Tuesday, March 16, 2010

Tuesday Watch

Evening Headlines

  • EU Lays Groundwork for Greek Lifeline to Shore Up Scarred Euro. European finance ministers laid the groundwork for a financial lifeline to debt-stricken Greece, breaking a taboo against aid to cash-strapped governments in order to avert a crisis for the euro. Officials from the 16 countries using the currency worked out a strategy for emergency loans in case Greece’s plan for 4.8 billion euros ($6.6 billion) in tax increases and wage cuts fails to stave off fiscal disaster. “We clarified the technical arrangements that would enable us to take coordinated action which could be swiftly put into place in the event it is necessary,” Luxembourg Prime Minister Jean-Claude Juncker told reporters late yesterday after leading a meeting of euro-area finance officials in Brussels. With the euro undergoing the harshest test in its 11-year history, the unprecedented pledge reflected concern that Greece’s budget woes could spread, poisoning investor confidence and aggravating the currency’s 10 percent decline against the dollar since November.
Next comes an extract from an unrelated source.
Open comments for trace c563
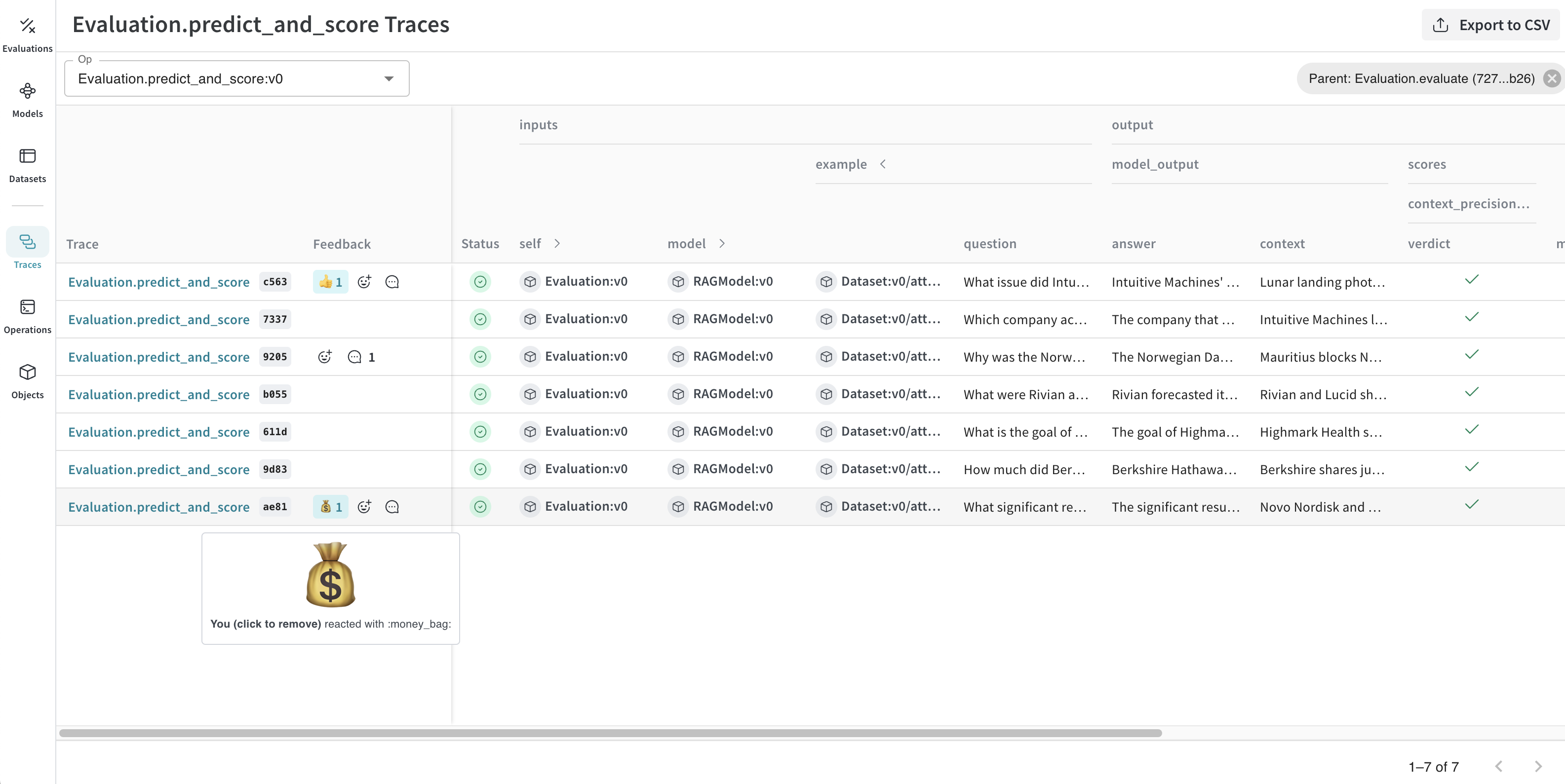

The meetings continue at 9 a.m. today with all 27 EU finance ministers. Also on the agenda are proposals to clamp down on hedge funds and credit-default swaps.
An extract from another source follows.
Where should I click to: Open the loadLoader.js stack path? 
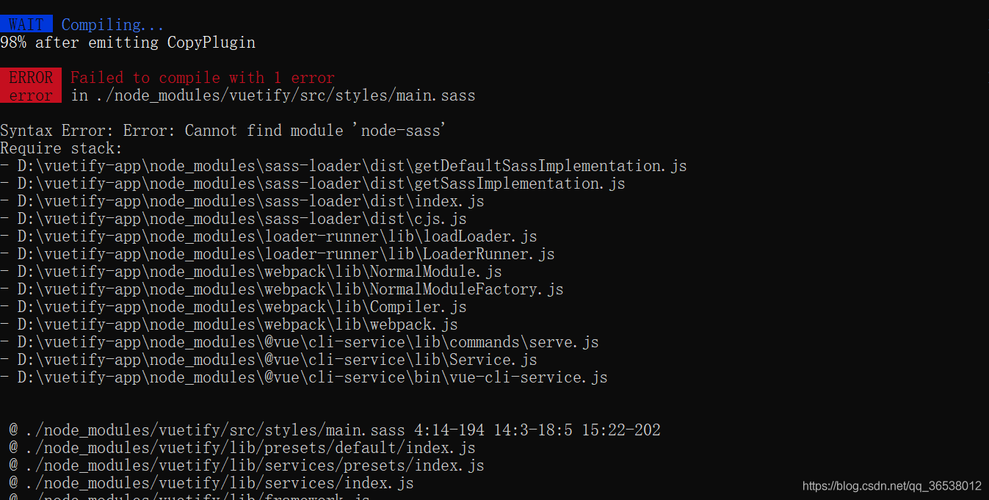(277, 237)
  • Dodd Eases Exclusion of Swaps Set to Be Cleared. Senator Christopher Dodd’s draft legislation to regulate the $605 trillion private swaps market makes it easier to exclude trades from being processed by clearinghouses, compared with his plan released in November. Dodd’s bill no longer requires federal regulators to agree that excluding a swap from being cleared “is necessary and appropriate for the reduction of systemic risk.” That stricter requirement was in the draft bill Dodd, a Democrat from Connecticut and chairman of the Senate Banking Committee, released in November.
  • Israel Will Build in All of Jerusalem, Netanyahu Says. Israeli Prime Minister Benjamin Netanyahu defended construction of Jewish neighborhoods in east Jerusalem, escalating a clash with the Obama administration that threatens to derail renewal of Middle East peace talks. “Over the past 40 years, no Israeli government has agreed to limit building in Jerusalem,” Netanyahu said today in a speech to Parliament, ticking off five sections of the city that were captured from Jordan in the 1967 war and now house tens of thousands of Israelis.
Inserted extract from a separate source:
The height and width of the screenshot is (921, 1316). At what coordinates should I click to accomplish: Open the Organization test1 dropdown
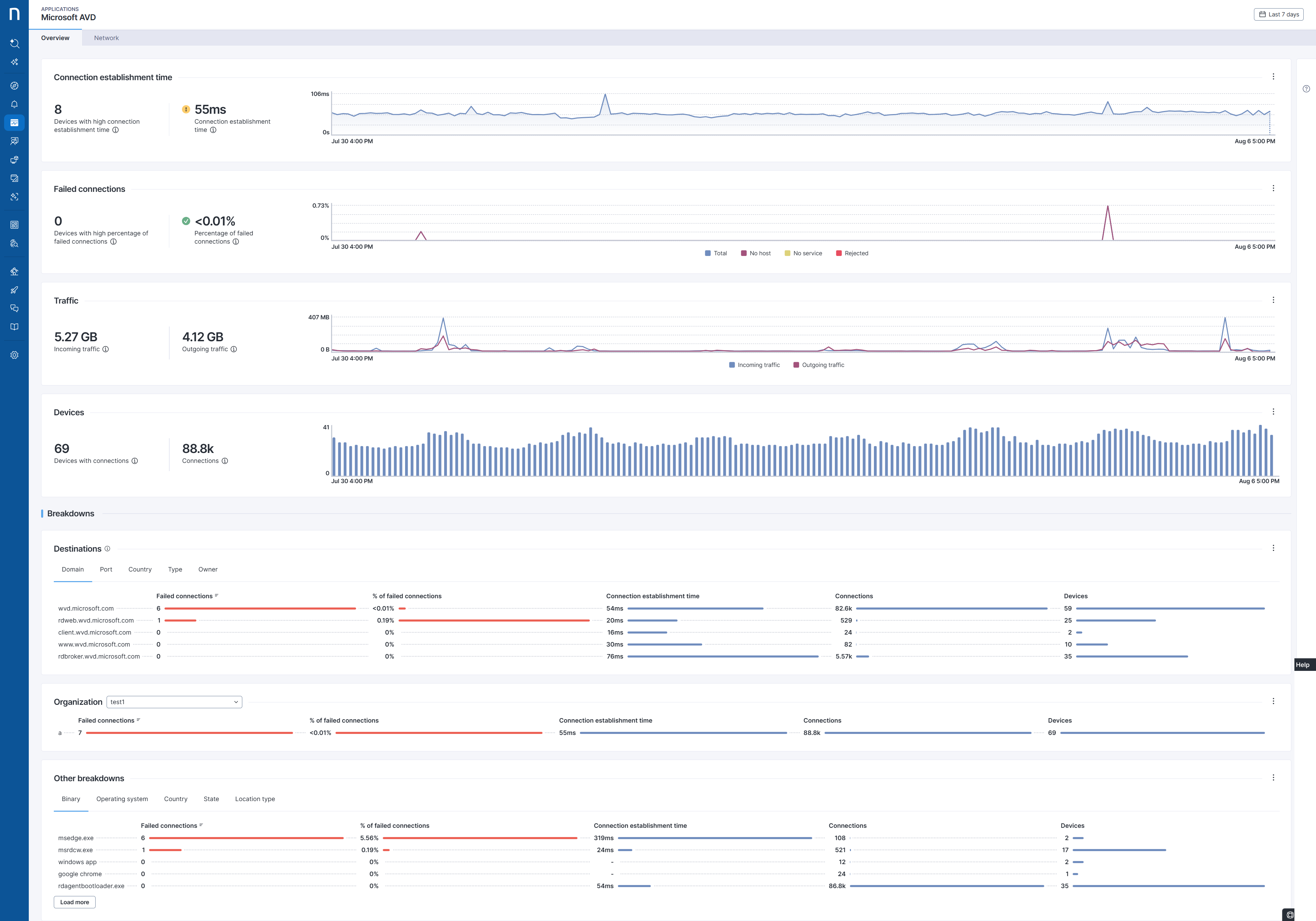click(174, 702)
  • Mexico Killings Point to Risks of U.S. Cooperation in Drug War. The killing of three people connected with the U.S. consulate in Ciudad Juarez over the weekend shows that U.S. cooperation in Mexico’s fight against drug cartels has made U.S. government employees targets of the traffickers, said a senior policy director of the Council of the Americas. U.S. diplomats may negotiate a greater presence for their own law enforcement officials in Mexico to protect government employees after the March 13 deaths, said Christopher Sabatini of the council. While it’s unclear whether the shootings imply a greater risk for U.S. civilians, the violence does put another dent in Mexico’s tourism industry, he said.
  • Brokers Press Regulators to End Big Banks' Dominance in Swaps. MF Global Holdings Ltd.(MF), Hexagon Securities LLC and at least 19 other financial firms are pressing regulators to force swaps clearinghouses to lower entry barriers in order to improve competition in a $605 trillion derivatives market dominated by the world’s biggest banks. Brokers formed an association last month that hired a Washington-based law firm to pursue the issue with lawmakers and regulators, said Mike Hisler, a partner at New York-based Hexagon. They also seek tougher conflict-of-interest laws to ensure that a bank’s derivatives desk doesn’t influence clearinghouse decisions that could shut out new competitors.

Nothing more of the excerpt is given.